▶ LISTED RECORDS
## start

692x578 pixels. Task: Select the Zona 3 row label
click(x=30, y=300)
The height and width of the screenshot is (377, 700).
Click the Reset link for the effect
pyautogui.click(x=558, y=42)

## end
## start

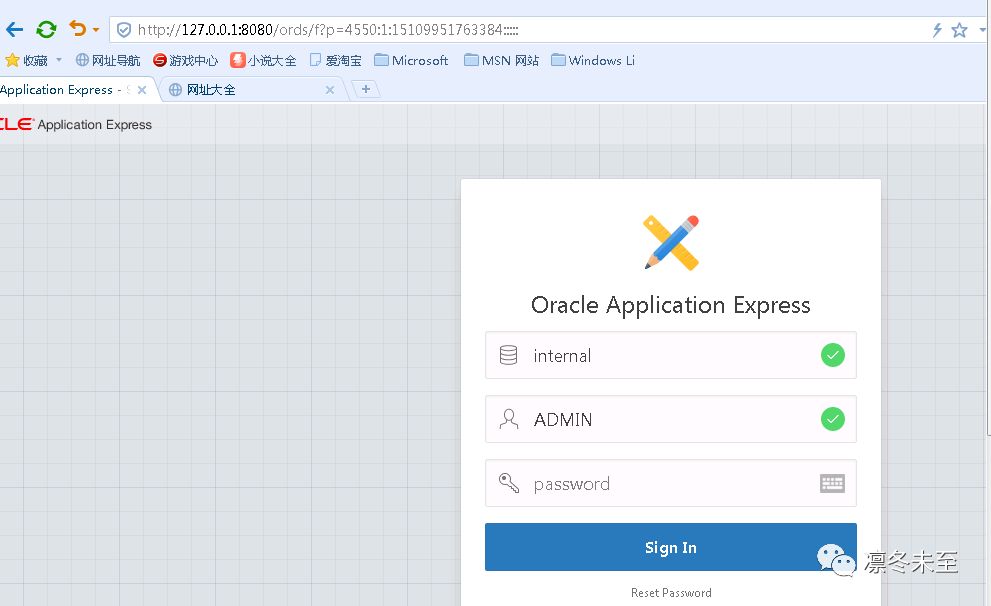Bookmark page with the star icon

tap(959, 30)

## end

▶ CHALLENGE
Copy out word for word everything above from the line containing "692x578 pixels. Task: Select" down to the line containing "pyautogui.click(x=558, y=42)", including both of those lines.

▶ RESPONSE TO THIS EXERCISE
692x578 pixels. Task: Select the Zona 3 row label
click(x=30, y=300)
The height and width of the screenshot is (377, 700).
Click the Reset link for the effect
pyautogui.click(x=558, y=42)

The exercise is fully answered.